如何使用Python从HTML文档中提取信息？

我需要python从HTML文件中提取一些数据。如何使用Python从HTML文档中提取信息？

我使用目前的代码波纹管：

import urllib 
recent = urllib.urlopen(http://gamebattles.majorleaguegaming.com/ps4/call-of-duty-ghosts/team/TeamCrYpToNGamingEU/match?id=46057240) 
recentsource = recent.read()

我现在需要这个，然后打印在该网页上其他球队的表中的玩家标签的列表。

我该怎么做？

感谢

来源

2014-09-28 crossboy007

使用beautifulsoup：http://www.crummy.com/software/BeautifulSoup/ – 2014-09-28 02:01:43

看那Beautiful Soup模块，这是一个美妙的文本分析器。

如果您不想或不能安装它，您可以下载源代码，并将.py文件放在与您的程序相同的目录中。

为此，请从网站下载并提取代码，并将“bs4”目录复制到与python脚本相同的文件夹中。

然后，把这个在你的代码的开头：

from bs4 import BeautifulSoup 
# or 
from bs4 import BeautifulSoup as bs 
# To type bs instead of BeautifulSoup every single time you use it

你可以学习如何从其他计算器问题，使用它，或者看documentation

来源

2014-09-28 02:06:25 Electron

您可以使用html2text这个工作或你可以使用ntlk。

一个示例代码

import nltk 
from urllib import urlopen 
url = "http://any-url"  
html = urlopen(url).read() 
raw = nltk.clean_html(html) 

print(raw)

来源

2014-09-28 02:14:20

pyparsing有拉从HTML网页数据的一些有用的构造，其结果往往是自我建构和自我命名（如果设置了解析器/扫描器正确）。下面是该特定网页的pyparsing解决方案：

from pyparsing import * 

# for stripping HTML tags 
anyTag,anyClose = makeHTMLTags(Word(alphas,alphanums+":_")) 
commonHTMLEntity.setParseAction(replaceHTMLEntity) 
stripHTML = lambda tokens: (commonHTMLEntity | Suppress(anyTag | anyClose)).transformString(''.join(tokens))    

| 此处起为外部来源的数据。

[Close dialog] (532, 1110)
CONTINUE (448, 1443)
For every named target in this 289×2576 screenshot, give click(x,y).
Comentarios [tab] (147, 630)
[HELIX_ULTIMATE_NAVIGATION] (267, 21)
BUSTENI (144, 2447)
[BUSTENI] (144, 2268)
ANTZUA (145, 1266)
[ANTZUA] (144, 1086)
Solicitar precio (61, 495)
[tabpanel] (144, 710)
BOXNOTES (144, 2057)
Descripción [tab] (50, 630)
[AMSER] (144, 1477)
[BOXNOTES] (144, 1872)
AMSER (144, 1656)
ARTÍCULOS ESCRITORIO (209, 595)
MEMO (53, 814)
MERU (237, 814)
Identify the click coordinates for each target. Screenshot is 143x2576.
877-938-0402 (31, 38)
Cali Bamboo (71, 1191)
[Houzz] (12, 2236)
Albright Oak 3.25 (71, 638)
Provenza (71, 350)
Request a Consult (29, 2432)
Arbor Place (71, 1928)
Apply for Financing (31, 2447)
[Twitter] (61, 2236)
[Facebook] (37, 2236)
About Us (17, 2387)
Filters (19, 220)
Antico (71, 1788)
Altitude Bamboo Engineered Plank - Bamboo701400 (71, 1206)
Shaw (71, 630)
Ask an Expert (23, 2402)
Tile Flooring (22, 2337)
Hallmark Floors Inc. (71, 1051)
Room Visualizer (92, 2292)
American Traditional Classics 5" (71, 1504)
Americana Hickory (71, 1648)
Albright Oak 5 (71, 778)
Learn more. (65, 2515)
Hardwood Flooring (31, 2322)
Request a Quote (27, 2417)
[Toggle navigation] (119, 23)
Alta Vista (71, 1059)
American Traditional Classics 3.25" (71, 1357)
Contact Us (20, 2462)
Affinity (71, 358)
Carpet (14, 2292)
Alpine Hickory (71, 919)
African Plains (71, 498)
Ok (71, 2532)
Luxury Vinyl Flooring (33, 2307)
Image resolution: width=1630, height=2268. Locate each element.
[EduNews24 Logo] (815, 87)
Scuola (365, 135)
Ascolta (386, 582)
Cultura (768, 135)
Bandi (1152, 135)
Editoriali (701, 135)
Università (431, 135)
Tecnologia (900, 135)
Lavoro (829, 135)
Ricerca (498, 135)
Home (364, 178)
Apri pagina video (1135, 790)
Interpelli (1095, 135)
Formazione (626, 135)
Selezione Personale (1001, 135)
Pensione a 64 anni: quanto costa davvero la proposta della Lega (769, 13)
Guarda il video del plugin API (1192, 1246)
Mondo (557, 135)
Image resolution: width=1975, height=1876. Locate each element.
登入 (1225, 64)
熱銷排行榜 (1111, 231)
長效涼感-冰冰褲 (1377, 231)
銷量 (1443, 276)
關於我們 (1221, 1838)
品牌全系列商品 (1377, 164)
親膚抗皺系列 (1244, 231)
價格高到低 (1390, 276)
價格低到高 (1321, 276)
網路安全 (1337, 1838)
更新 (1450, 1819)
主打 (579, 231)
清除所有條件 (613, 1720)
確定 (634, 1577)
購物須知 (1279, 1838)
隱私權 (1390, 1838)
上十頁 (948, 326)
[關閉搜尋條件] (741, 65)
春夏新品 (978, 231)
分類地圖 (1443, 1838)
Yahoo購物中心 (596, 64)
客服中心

# make pyparsing expressions for HTML opening and closing tags 
# (suppress all from results, as there is no interesting content in the tags or their attributes) 
h3,h3End = map(Suppress,makeHTMLTags("h3")) 
table,tableEnd = map(Suppress,makeHTMLTags("table")) 
tr,trEnd = map(Suppress,makeHTMLTags("tr")) 
th,thEnd = map(Suppress,makeHTMLTags("th")) 
td,tdEnd = map(Suppress,makeHTMLTags("td")) 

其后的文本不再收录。